• Problem to solve: Each entry below is to be given again word for word, with no pictures.

(Excerpts from a dataset)
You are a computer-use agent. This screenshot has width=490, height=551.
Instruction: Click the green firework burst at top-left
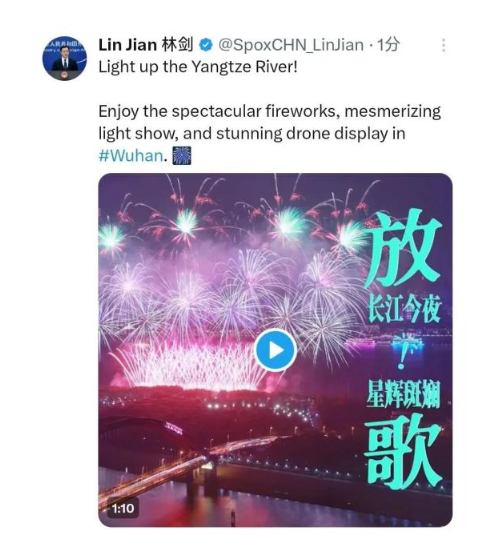[x=111, y=238]
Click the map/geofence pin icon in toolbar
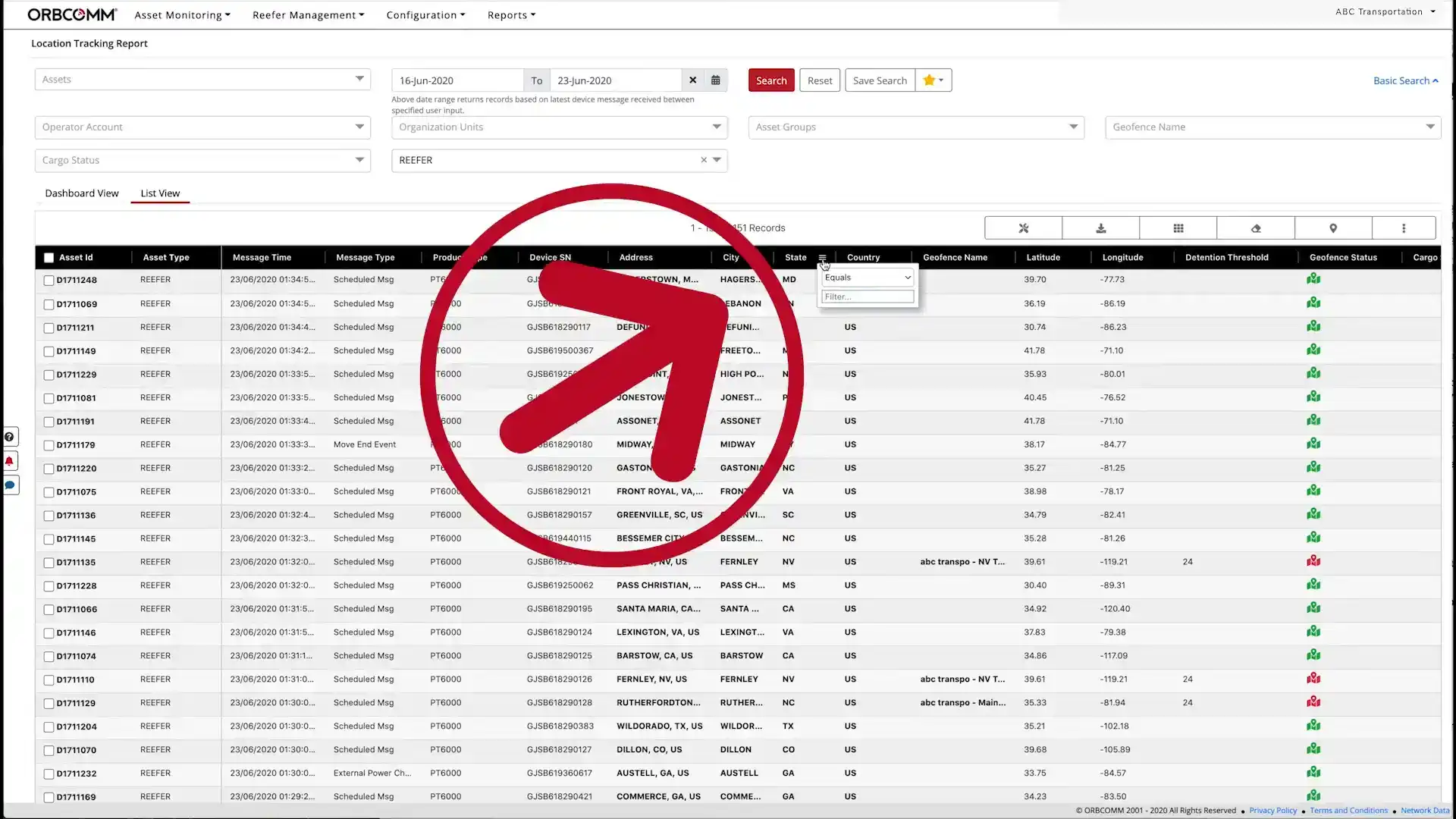1456x819 pixels. (x=1333, y=228)
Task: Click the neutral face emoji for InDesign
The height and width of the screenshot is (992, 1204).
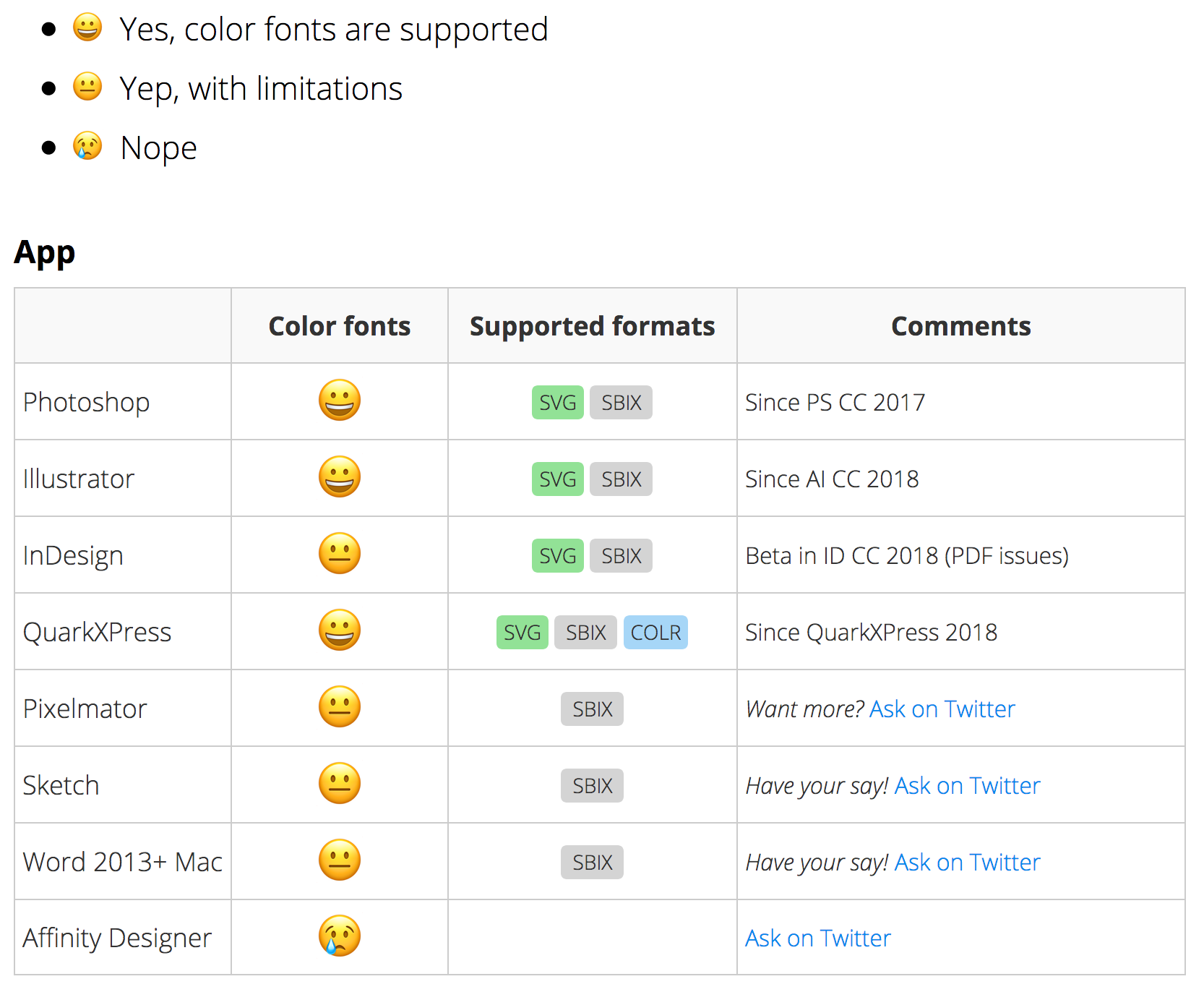Action: [x=340, y=553]
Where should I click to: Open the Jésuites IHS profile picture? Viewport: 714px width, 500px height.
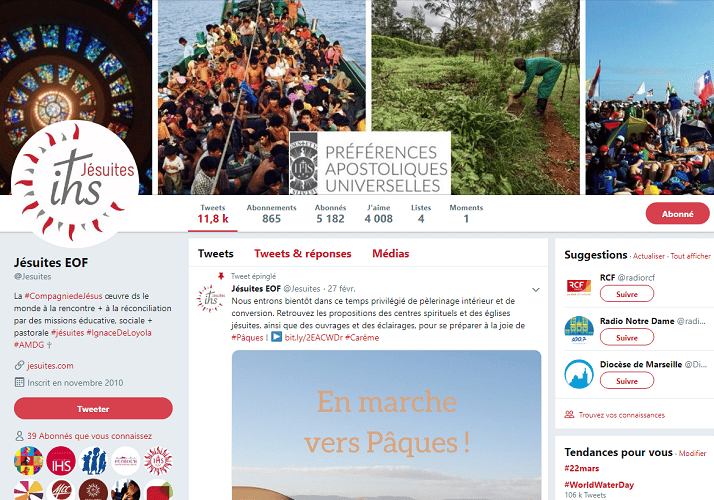pyautogui.click(x=75, y=184)
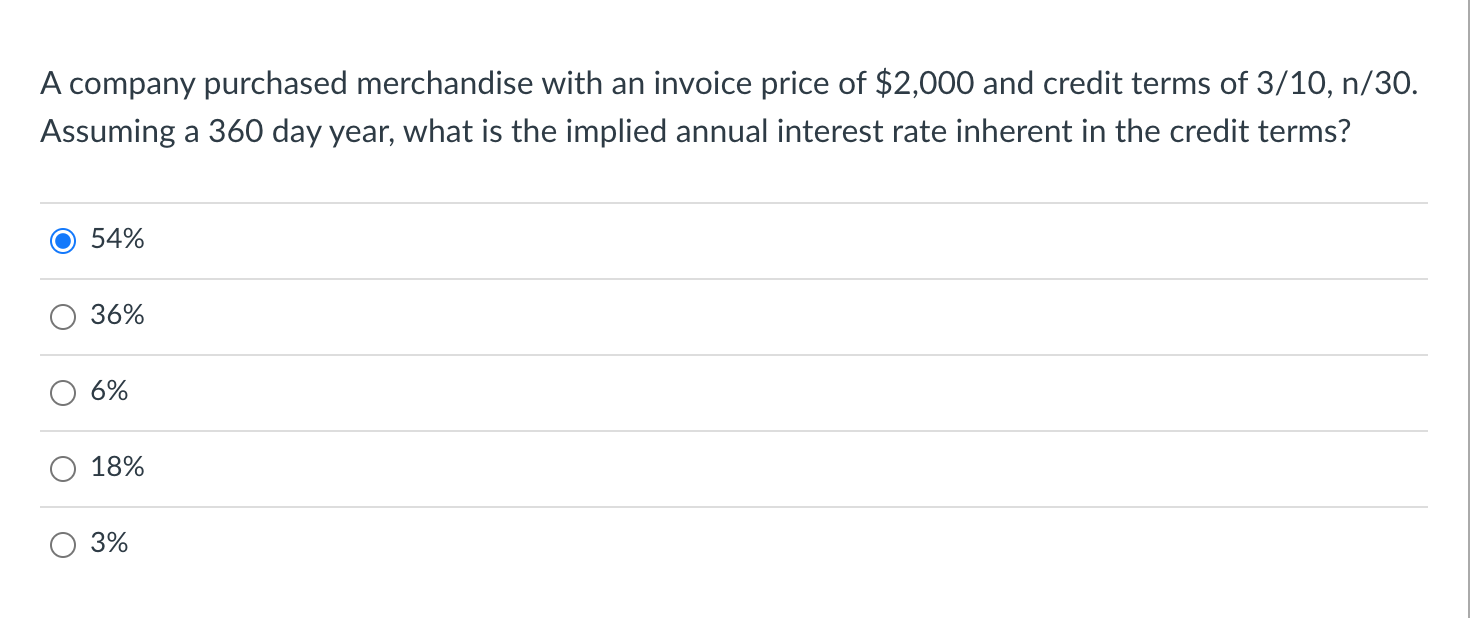The image size is (1472, 618).
Task: Mark the 18% radio button
Action: tap(63, 469)
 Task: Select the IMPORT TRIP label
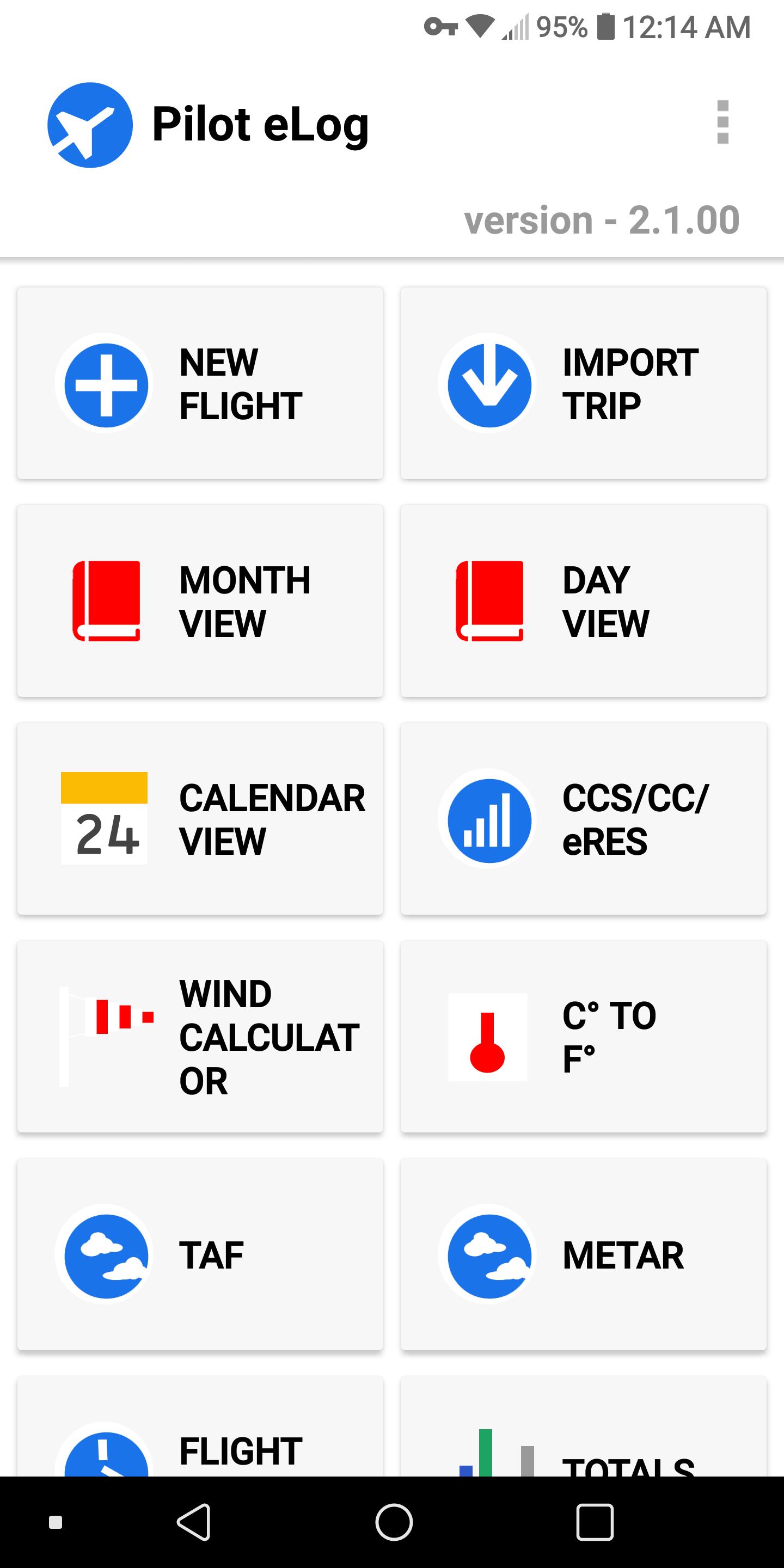point(630,383)
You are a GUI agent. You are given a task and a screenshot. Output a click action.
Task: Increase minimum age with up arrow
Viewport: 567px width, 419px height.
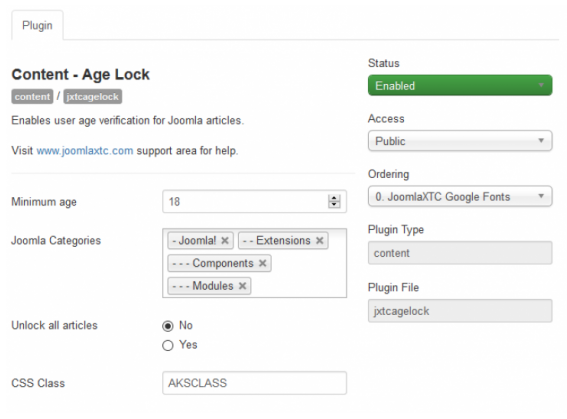[334, 198]
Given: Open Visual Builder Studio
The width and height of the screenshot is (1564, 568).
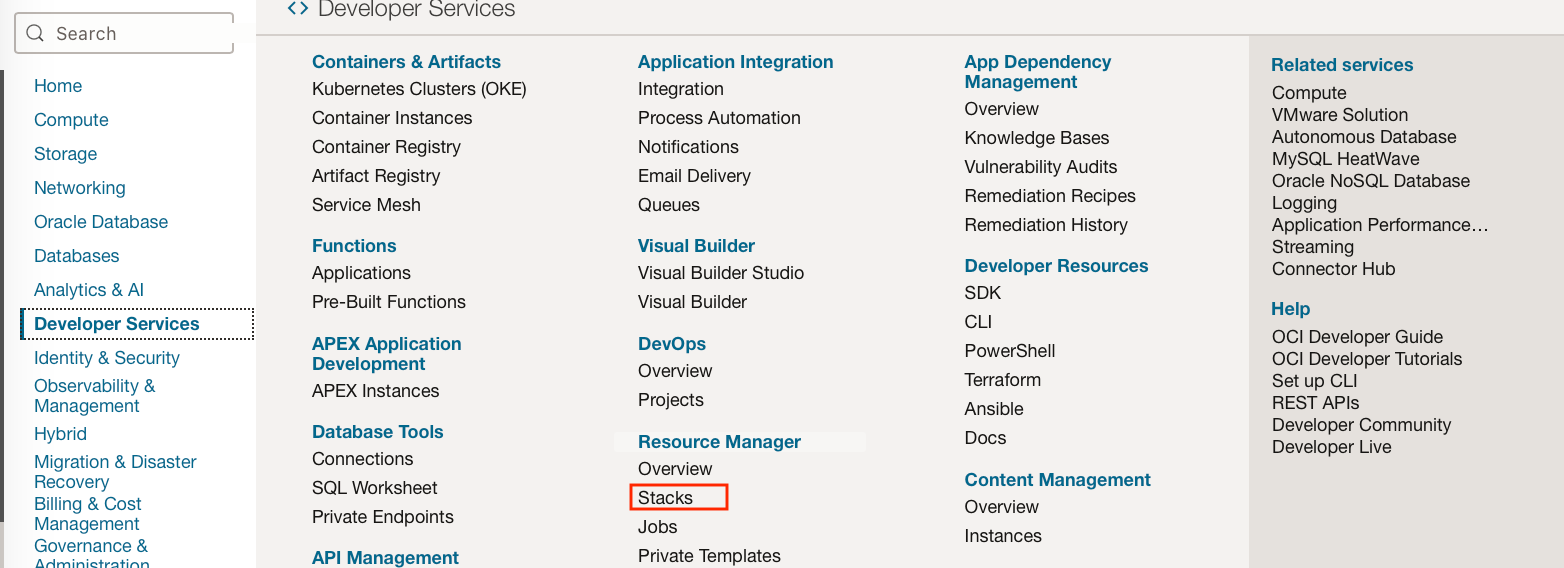Looking at the screenshot, I should coord(721,273).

• Answer to this task:
You are a computer-use agent. This screenshot has width=490, height=551.
Instruction: Click the green firework burst at top-left
[x=111, y=238]
Click the map/geofence pin icon in toolbar
1456x819 pixels. (x=1333, y=228)
Task: Click the neutral face emoji for InDesign
The height and width of the screenshot is (992, 1204).
Action: [x=340, y=553]
Where should I click to: Open the Jésuites IHS profile picture? Viewport: 714px width, 500px height.
pyautogui.click(x=75, y=184)
The image size is (1472, 618).
Task: Mark the 18% radio button
Action: tap(63, 469)
 Task: Select the IMPORT TRIP label
point(630,383)
You are a GUI agent. You are given a task and a screenshot. Output a click action.
Task: Increase minimum age with up arrow
Viewport: 567px width, 419px height.
[334, 198]
Given: Open Visual Builder Studio
The width and height of the screenshot is (1564, 568).
Looking at the screenshot, I should coord(721,273).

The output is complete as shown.